My previous post questioned the sensation of the morning commute, it was an argument based on the mode of conveyance being architecture in itself.  This post, however, is describing the sequence of events that experience architecture, and describing that experience in motion as being architectural in itself.

The Seattle Monorail travelling through the Music Project Experience
The Seattle Monorail travelling through the Experience Music Project

Take the Seattle Alweg Monorail as an example. In itself, the Monorail may be “architecture’, the Monorail in itself has that sort of exuberant giddiness that makes a dreary commute quite special.  Its glassy rail cars take a route from the Seattle Center going Downtown that travel through a succession of differing spaces of differing sizes and scales, a kind of spontaneous architecture.  Recently, the Experience Music Project, designed by Frank Gehry, was built along the Monorail route.  Though the Monorail does not stop at the EMP, it travels through it, as a very conscious architectural experience. The Project is experienced in motion, and it was planned that way.  The motion of taking the Monorail through the EMP becomes a musical experience in itself.  Some believe that travelling through the EMP by Monorail is as important as is the more traditional experience of approach, enter and inhabit while on foot.

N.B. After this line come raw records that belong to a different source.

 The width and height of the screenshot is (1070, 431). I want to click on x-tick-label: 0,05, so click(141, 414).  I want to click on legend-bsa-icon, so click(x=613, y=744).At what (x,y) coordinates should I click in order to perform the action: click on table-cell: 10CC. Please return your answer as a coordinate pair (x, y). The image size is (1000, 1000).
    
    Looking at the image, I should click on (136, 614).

Our cities have individual “nodes” of architectural experience, but fall short of planning the path between the nodes as an architectural experience.  Nothing superlative or the sort the usual arguments that get touted as the reason why an architectural experience can only consist of goobers stuck on a roadway, and that these goobers add another twenty per cent to the cost of a project, making everyone wonder – quite rightfully – why we should pay anything extra to have goobers on our roadways. What I’m advocating is to simply plan and arrange the elements in between to offer an architectural experience while in motion.  We work with spaces that large, just plan them architecturally.

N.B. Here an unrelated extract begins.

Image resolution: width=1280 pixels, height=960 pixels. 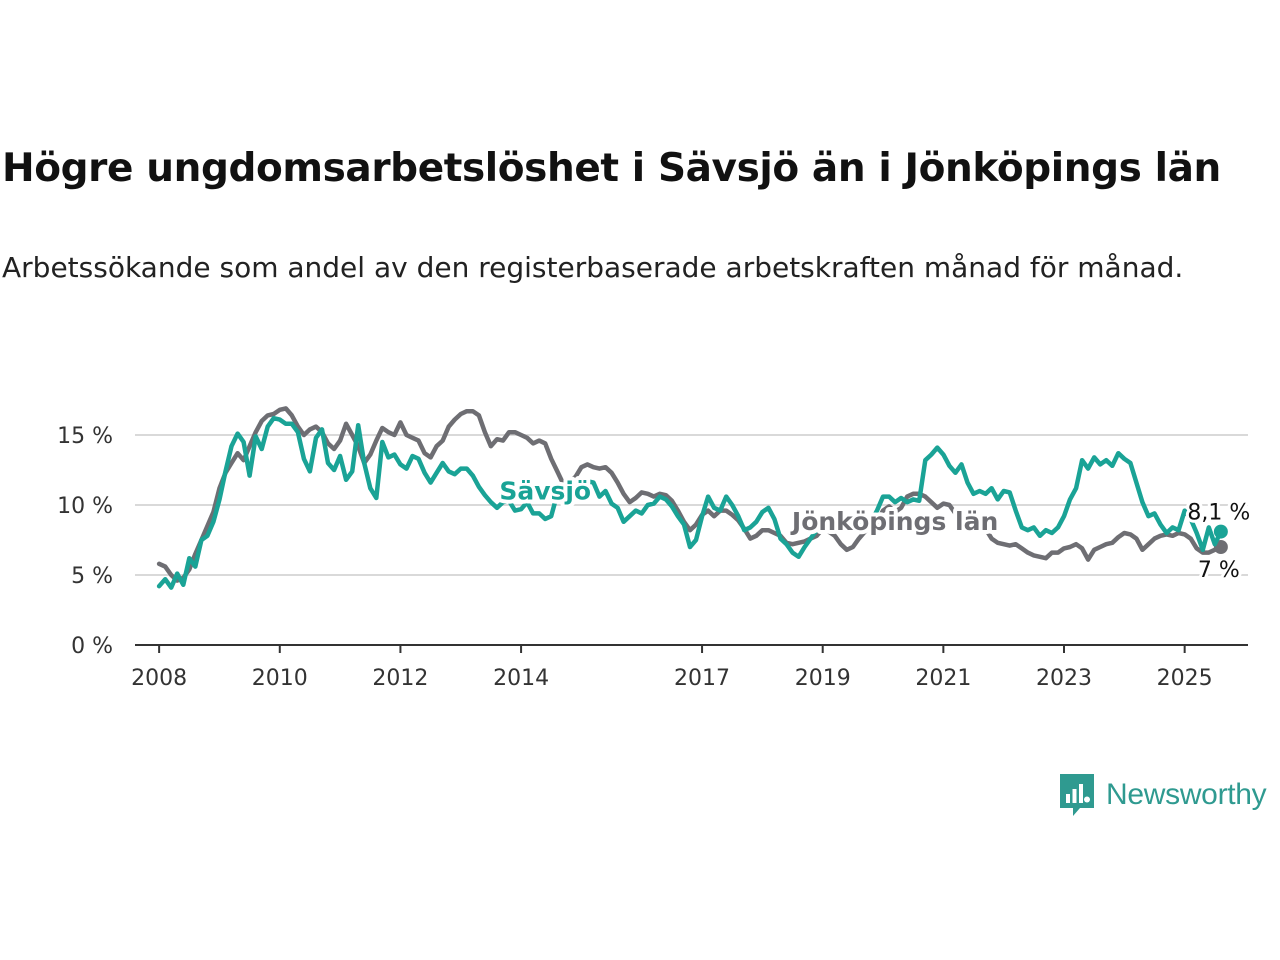 I want to click on x-tick-label: 2021, so click(x=943, y=678).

As an aside – sort of – Chicago is mourning the closure of an amusement park “Kiddieland”, located just beyond the edge of Oak Park.  It had juvenile sized amusement rides, and even some larger attractions.  No one is going to forget the Ferris wheel, the Little Dipper roller coaster, the Scrambler, the log flume, the Tilt-a-Whirl, the Flying Elephants, the antique Carousel and especially not the Kiddieland Express.  No one will forget them because they made motion very amusing.  Even the path these amusement rides took provided a structured sequence of experiences that provided a rudimentary “architecture in motion” experience.  Few people are realizing that this structured sequence is what made Kiddieland so enjoyable, and so memorable.

Kiddieland: A place with tremendous experiences iof spatial motion approached by a very dreary sequence of spatial experiences
Kiddieland: A place with tremendous experiences of spatial motion approached by a very dreary sequence of spatial experiences

 Not at all difficult to achieve in our overall built environment.